Tout est dit

Christopher Dembik
Responsable de l'analyse macroéconomique
Ce sera soit une hausse de 75 points de base, soit une hausse de 100 points de base. Mais comme la Réserve Fédérale américaine n’aime en général pas surprendre le marché, nous tablons plutôt sur une hausse de 75 points de base. La probabilité d’une hausse de 100 points de base est faible, à ce stade. Il faudra surveiller surtout deux éléments ce soir : l’évolution des dots plots – ce fameux graphique qui représente les estimations du FOMC concernant l’évolution des taux d’intérêt – et les prévisions concernant le PCE core – la mesure de l’inflation préférée par la banque centrale américaine. Nous pensons que Jerome Powell adoptera un ton plutôt « hawkish » (en faveur d’un durcissement monétaire accentué). Dans les salles de marché, beaucoup d’intervenants laissent entendre que la banque centrale américaine est frustrée que les conditions financières ne soient pas plus restrictives. Un ton « hawkish » serait donc cohérent. En outre, tout porte à croire que l’inflation va être encore volatile pendant de longs mois. C’est un autre élément qui plaide pour que Powell soit ferme concernant la hausse des taux. Nous parions sur le fait que le dollar américain va encore sortir vainqueur de cette séance.
- Il est toujours difficile de faire des prévisions macroéconomiques. Mais ça l’est encore plus dans la période actuelle. L’indice des prix à la production en Allemagne est ressorti en progression de 7,9% sur un mois. Le consensus tablait sur une augmentation beaucoup plus faible, de l’ordre de 2,4% (contre 5,3% en juillet). Sur un an, la hausse atteint 45,8%. C’est du jamais vu. Tout cela à cause du bond de la facture d’électricité. A ce stade, il ne fait aucun doute que l’économie allemand soit entrée en récession dès le troisième trimestre de cette année. En outre, Moody’s a publié hier une étude intéressante détaillant les pays les plus vulnérables en cas de coupure totale d’approvisionnement de gaz russe en Europe (c’est un scénario crédible). On retrouve dans la liste la Hongrie, la Slovaquie, l’Italie, la République Tchèque, l’Allemagne et l’Autriche. La Hongrie est le pays le plus vulnérable en théorie puisque 24% de ses besoins énergétiques sont couverts par la Russie.
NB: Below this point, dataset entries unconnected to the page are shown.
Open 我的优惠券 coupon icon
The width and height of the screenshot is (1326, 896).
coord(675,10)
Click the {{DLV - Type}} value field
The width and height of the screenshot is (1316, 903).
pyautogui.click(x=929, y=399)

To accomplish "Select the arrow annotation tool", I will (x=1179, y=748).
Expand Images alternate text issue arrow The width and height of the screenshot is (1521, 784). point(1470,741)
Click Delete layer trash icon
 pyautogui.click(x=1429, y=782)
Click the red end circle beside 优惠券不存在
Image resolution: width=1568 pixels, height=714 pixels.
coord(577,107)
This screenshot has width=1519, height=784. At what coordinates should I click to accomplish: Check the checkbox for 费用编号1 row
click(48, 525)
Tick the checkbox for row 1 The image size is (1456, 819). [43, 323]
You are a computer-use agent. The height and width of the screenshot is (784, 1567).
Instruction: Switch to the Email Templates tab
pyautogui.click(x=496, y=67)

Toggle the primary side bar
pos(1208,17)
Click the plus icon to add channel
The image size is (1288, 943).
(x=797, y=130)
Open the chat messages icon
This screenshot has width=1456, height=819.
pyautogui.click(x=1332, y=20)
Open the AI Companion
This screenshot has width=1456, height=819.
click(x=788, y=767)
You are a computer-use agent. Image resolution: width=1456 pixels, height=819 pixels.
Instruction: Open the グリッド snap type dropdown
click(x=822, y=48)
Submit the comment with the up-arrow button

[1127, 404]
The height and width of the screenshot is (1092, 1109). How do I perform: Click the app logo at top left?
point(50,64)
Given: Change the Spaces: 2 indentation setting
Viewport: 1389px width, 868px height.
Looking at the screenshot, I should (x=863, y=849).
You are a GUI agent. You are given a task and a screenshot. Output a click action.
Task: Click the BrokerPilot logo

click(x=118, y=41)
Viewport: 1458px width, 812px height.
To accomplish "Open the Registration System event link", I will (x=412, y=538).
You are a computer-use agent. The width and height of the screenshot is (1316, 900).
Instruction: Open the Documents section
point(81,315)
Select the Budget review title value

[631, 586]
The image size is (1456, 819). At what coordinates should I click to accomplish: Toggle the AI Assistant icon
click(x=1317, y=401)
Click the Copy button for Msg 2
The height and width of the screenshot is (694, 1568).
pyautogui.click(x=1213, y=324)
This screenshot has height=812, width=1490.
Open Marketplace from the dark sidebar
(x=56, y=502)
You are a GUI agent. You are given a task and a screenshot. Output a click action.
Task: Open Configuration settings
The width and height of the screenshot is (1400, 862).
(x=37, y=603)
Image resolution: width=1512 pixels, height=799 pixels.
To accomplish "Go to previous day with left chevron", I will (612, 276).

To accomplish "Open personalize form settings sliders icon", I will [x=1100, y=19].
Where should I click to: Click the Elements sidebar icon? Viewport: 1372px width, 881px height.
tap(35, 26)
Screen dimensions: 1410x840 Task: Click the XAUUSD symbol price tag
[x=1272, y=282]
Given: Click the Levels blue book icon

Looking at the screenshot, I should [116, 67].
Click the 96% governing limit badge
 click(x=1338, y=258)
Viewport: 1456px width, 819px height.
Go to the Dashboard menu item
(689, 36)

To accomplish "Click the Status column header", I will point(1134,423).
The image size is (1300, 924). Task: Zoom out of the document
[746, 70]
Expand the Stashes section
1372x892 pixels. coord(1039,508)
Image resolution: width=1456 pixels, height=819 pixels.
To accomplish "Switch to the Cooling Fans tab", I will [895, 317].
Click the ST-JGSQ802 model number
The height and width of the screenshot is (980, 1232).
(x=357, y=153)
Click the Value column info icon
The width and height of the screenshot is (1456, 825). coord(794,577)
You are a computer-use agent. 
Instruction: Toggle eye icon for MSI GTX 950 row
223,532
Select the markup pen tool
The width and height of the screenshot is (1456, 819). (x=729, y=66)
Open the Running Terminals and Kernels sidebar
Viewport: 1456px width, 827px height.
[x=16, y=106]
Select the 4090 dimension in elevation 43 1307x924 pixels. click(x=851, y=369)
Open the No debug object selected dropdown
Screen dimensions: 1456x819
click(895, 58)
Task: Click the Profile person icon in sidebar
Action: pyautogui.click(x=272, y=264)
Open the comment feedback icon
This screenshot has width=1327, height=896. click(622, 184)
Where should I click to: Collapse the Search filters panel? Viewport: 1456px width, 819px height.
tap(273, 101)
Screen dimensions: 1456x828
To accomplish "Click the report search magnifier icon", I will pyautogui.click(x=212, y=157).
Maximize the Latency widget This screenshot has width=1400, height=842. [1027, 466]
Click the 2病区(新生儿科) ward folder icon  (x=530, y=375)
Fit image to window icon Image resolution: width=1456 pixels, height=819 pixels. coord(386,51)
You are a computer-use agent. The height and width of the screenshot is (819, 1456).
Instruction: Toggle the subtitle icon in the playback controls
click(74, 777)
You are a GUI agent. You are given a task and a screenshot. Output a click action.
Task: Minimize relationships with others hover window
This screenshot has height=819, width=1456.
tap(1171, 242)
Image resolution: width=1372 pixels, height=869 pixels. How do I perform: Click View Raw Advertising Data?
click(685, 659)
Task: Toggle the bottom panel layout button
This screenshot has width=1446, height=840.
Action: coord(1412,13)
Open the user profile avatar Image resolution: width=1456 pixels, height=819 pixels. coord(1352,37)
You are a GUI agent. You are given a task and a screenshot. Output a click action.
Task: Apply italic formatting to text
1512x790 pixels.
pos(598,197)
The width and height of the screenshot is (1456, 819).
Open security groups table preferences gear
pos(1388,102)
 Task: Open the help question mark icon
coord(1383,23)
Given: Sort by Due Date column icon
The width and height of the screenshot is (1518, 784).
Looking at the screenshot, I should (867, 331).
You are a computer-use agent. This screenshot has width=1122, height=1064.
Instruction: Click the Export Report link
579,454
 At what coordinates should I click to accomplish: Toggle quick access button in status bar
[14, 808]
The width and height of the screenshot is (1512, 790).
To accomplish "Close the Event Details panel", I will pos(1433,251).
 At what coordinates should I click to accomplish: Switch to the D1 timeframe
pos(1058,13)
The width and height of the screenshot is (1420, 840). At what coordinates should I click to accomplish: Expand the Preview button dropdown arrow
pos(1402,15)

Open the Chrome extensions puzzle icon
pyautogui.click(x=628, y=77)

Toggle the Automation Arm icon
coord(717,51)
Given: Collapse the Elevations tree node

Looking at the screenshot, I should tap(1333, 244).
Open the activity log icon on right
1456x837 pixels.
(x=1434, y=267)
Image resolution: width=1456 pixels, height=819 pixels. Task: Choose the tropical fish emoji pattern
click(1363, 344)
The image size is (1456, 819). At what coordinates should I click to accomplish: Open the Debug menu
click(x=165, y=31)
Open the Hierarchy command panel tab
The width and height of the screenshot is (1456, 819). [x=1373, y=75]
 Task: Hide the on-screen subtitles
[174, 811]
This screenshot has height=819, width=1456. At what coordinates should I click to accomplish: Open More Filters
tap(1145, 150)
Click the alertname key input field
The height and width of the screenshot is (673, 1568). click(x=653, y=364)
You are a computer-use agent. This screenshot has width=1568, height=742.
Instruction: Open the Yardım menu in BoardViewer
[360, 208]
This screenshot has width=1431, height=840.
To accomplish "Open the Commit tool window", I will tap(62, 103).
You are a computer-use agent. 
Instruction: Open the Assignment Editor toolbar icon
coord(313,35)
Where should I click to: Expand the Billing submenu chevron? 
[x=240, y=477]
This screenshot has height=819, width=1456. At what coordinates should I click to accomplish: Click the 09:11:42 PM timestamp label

Mais le risque réel est plus faible étant donné les bonnes relations entre Moscou et Budapest. Pour les autres pays de la liste, le fait qu’ils aient réussi à diversifier leurs approvisionnements devrait permettre d’éviter un scénario catastrophe. C’est une bonne nouvelle dans un environnement économique plutôt très dégradé.
- Nous pourrions avoir une mauvaise surprise bientôt sur les paires en JPY. L’inflation en août est ressortie à 3% sur un an au Japon. C’est nettement au-dessus de la cible située à 2% par la Banque du Japon (BoJ). Pour l’instant, la BoJ continue sa politique monétaire ultra-accommodante (notamment la politique de contrôle de la courbe des taux). Mais c’est une anomalie de politique monétaire alors que toutes les autres banques centrales augmentent leurs taux (à quelques exceptions près). La politique ultra-accommodante japonaise explique en partie la baisse accentuée du JPY depuis le début de l’année. De plus en plus d’intervenants de marché se demandent pendant combien de temps encore la BoJ va pouvoir faire bande à part. Il y a un risque que la banque centrale soit contrainte de durcir sa politique monétaire suite à l’envolée de l’inflation. Un tel revirement a peu de chances de survenir cette semaine (la BoJ se réunit pour deux jours aujourd’hui et demain). Mais c’est un risque réel qui pourrait se matérialiser d’ici la fin de l’année. Il n’est pas du tout intégré au niveau du marché des changes. Les fonds spéculatifs sont vendeurs de yens dans des proportions extrêmes. Cela signifie qu’en cas de revirement inattendu de la politique monétaire japonaise, nous pourrions assister à un mouvement de volatilité important sur les paires en JPY. Tout le monde n’est certainement pas couvert…
Les résultats d’entreprises continuent avec Lennar (constructeur de logements aux Etats-Unis), Trip.com (agence de voyage en ligne) et General Mills (alimentaire).
A 20h aujourd’hui, la Réserve Fédérale américaine publiera son communiqué et ses projections macroéconomiques. C’est à 20h30 que Jerome Powell prendra la parole. Si nous devions nous risquer à un scénario, il est probable que son intervention soit plutôt favorable au dollar américain.